I am required to consider the likelihood that the applicant may endanger himself, another person, or other people generally because of his mental impairment. The gravity of the harm that may eventuate is relevant to assessing the nature of the risk, however, it is the probability of any risk, be it high or low, which is the critical concept of endangerment. In NOM v Director of Public Prosecutions,[2] the Court of Appeal explained that endangerment is about the risk of harm. The focus is on the extent of the chance, risk, or peril of some harm materialising. The terms of the Act emphasise that a person subject to a supervision order is not necessarily likely to endanger himself or others if the chance, risk or peril of harm eventuating is minimal, although the injury or harm that would result is very substantial.
[2](2012) 38 VR 618, 637 [58].
The concern with Mr Hogan is for the safety of members of the community.

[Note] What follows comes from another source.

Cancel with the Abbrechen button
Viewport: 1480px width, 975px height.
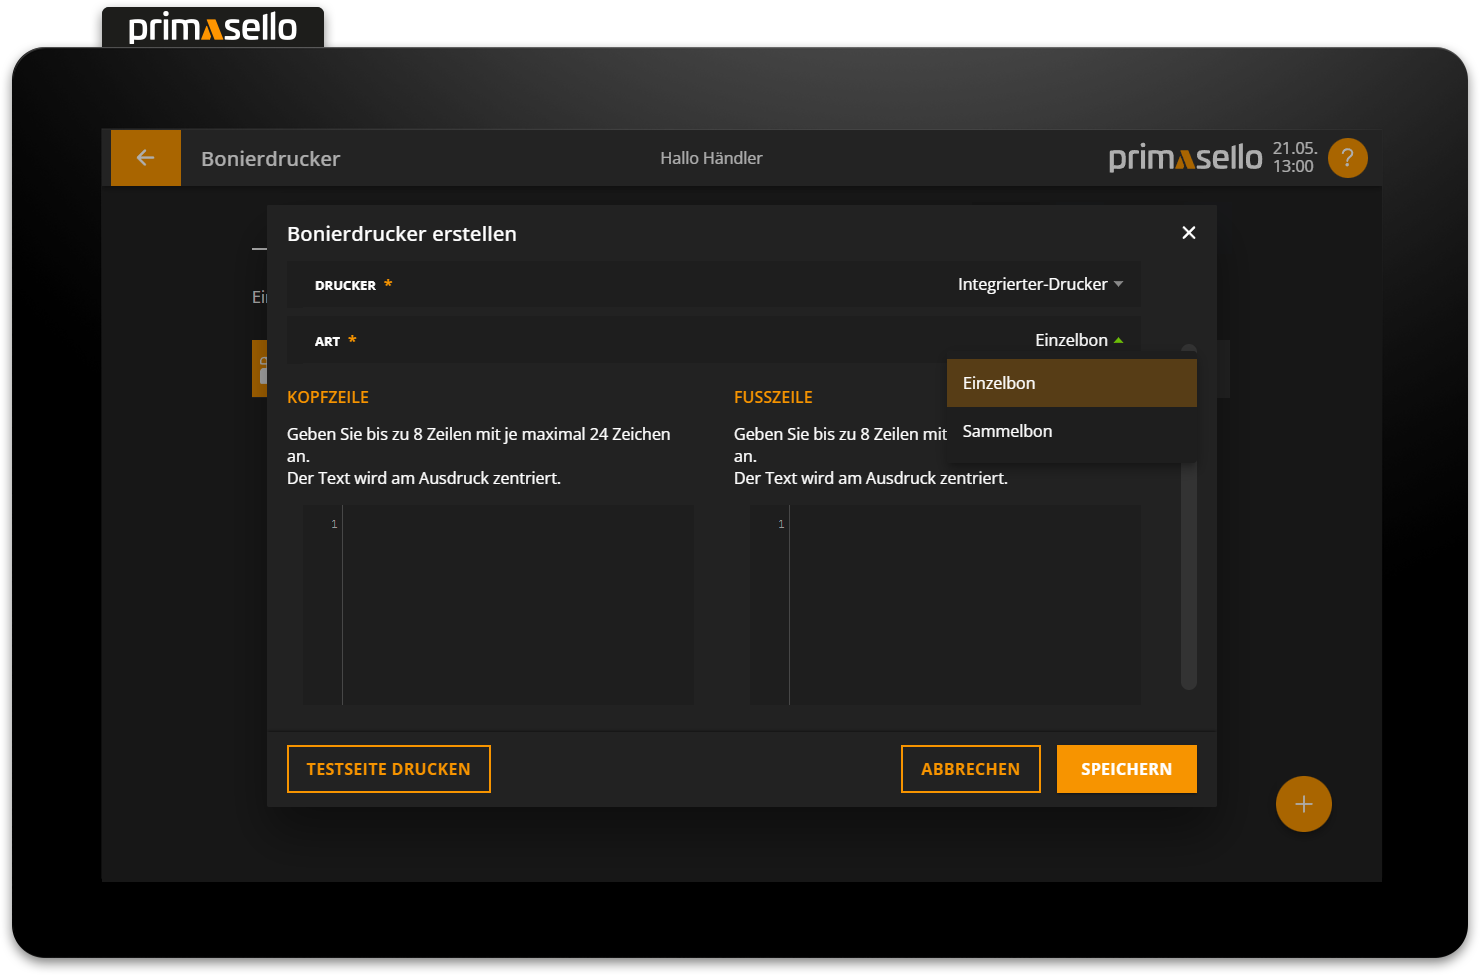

I am satisfied that members of the public will be seriously endangered if a custodial supervision order is not made for the reasons identified by Dr Owens in his conclusions, set out above.
While his mental state remains unstable, the safety of members of the public will be seriously endangered. Dr Owens described the risk that Mr Hogan would reoffend as elevated and best managed in a custodial environment. His tendencies to stimulant abuse and cannabis abuse are only in remission because he is in custody and there is a clear link between such abuse and deterioration in his mental state that has in the past resulted in numerous re-admissions to hospital with exacerbations of psychosis.
Apart from the circumstances of the killing that demonstrate the extreme seriousness of the offending, there is definite evidence of historical risk factors, including his psychiatric history, history of antisocial behaviour and polysubstance abuse, his propensity to minimise his symptoms when interviewed, his personal history of traumatic childhood experiences and his lengthy history of incarceration and institutionalisation from an early age. Presently, in the absence of lengthy rehabilitation in a secure forensic inpatient setting there are no identified risk mitigating factors.
Most significantly, there is evidence of ongoing clinical risk factors. Dr Owens noted that there is ongoing evidence of violent ideation and Mr Hogan continues to experience symptoms of psychosis, despite currently being compliant with antipsychotic treatment. Although he is clearly predisposed to the development of psychotic illness, more rigorous assessment of Mr Hogan’s mental state is still required.
Mr Hogan’s chronic paranoid schizophrenia is not presently being appropriately managed. Should he relapse into a psychotic state, as he did at the time of the killing, he is capable of causing serious harm to others around him and perhaps to himself. Further, a relapse is likely in circumstances of polysubstance abuse, which is only presently in remission because of his incarceration. There is a very high risk of endangerment of others in the community. I am persuaded to the requisite standard that the safety of members of the public will be seriously endangered should he not be committed to custody.
I am satisfied by Dr Owens report and by the certificate of available services that appropriate resources and support can be provided to Mr Hogan under the supervision of the Victorian Institute of Forensic Mental Health.
Michael David Hogan is liable to a custodial supervision order pursuant to s 26 of the Act and is committed to the custody of the Victorian Institute of Forensic Mental Health. Pursuant to s 28 of the Act, the nominal term of the supervision order is 25 years and I declare that the nominal term of the supervision order commences to run from 9 February 2015.